Police in Mesa County, Colorado, where the sheriff's department was one of the first in the United States to get federal approval to use drones, originally intended to employ the flying vehicles in searches for lost hikers. At least one of the department's drones is designed to fly back and forth in a grid pattern, doing overhead what rescuers are doing on foot. They've also used drones to recreate crimes scenes by shooting aerial photos that are turned into a three-dimensional model of the area. Law enforcement agencies in Michigan and Illinois are similarly using drones to respond to emergencies and document crash sites and other crime scenes [sources: Greene, Greenwood, Chicago Tribune].
The aerial views that drones capture also make them an attractive tool for surveillance tasks, whether it's tailing a person of interest in a criminal case or peeking into his or her car or home. That's were things get a little tricky. Typically, cops need a warrant or some sort of "exigent circumstances" to search a home and "probable cause" to get inside a car. Those requirements don't apply to scanning for objects that are in plain view, however, raising the question of whether Johnny Law can fly a drone outside a person's home or vehicle and snap photos or videos through doors and windows. If used in concert with advanced technology like facial recognition software, infrared capabilities and high-powered audio recording devices, drones could be used as a highly-attentive fly on the wall, according to privacy advocates [sources: Mitchell, ACLU].

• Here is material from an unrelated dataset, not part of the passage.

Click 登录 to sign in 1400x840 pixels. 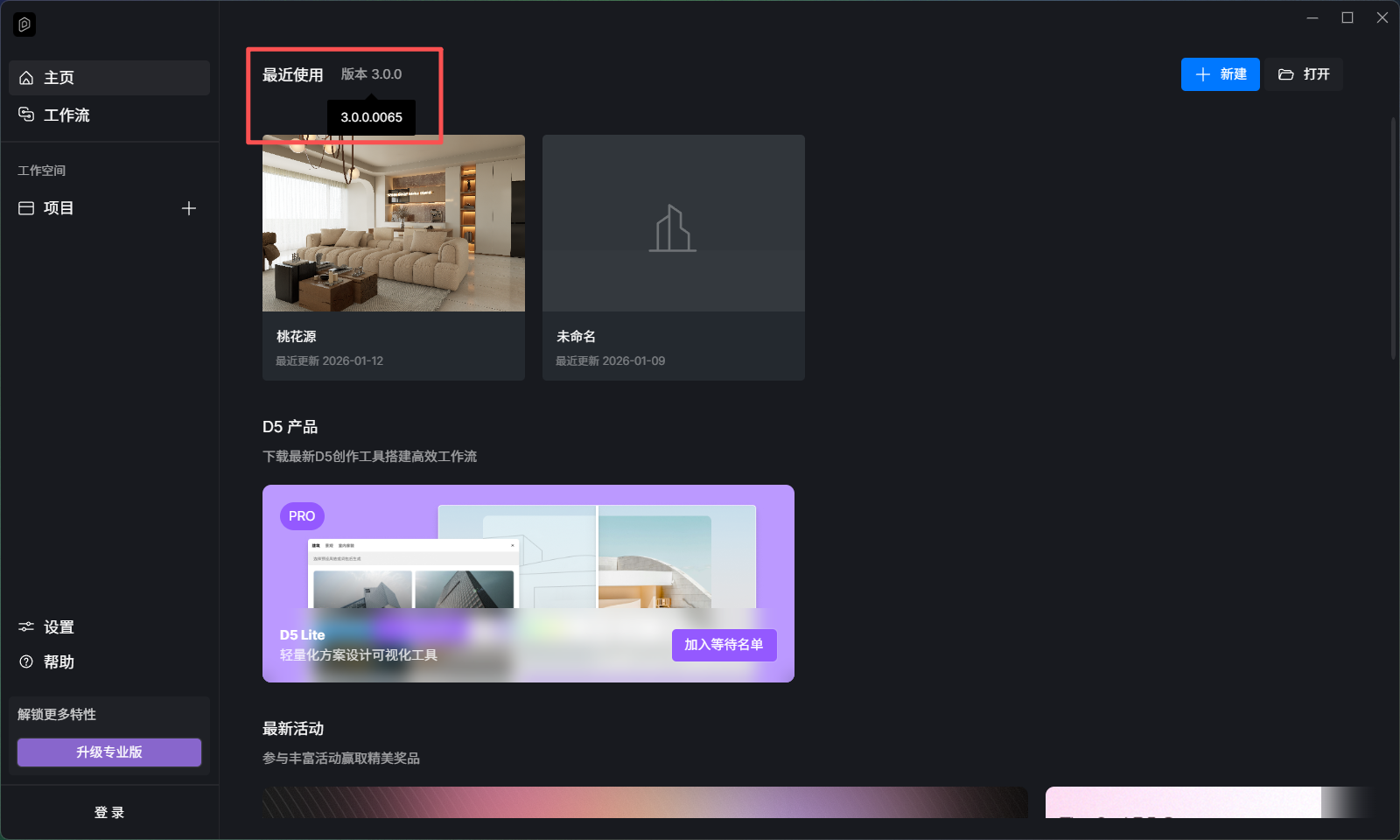(109, 813)
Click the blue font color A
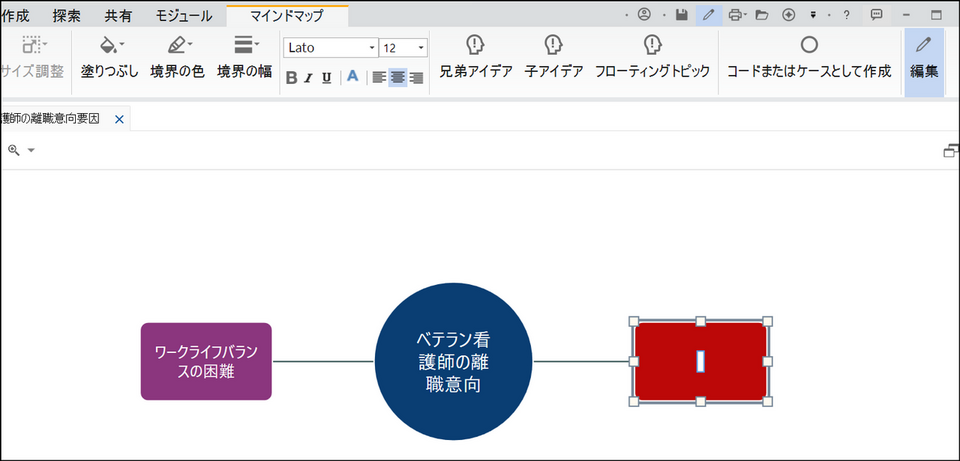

There is little federal law on the books dealing directly with drones. Although police outfits have to get approval from the Federal Aviation Administration (FAA) to use the flying machines, the FAA is concerned generally with public safety, rather than privacy issues. That leaves limits on drone use largely a state-by-state matter, with some leaving the skies open for business and other opting to ban UAVs altogether [sources: Mitchell, ACLU].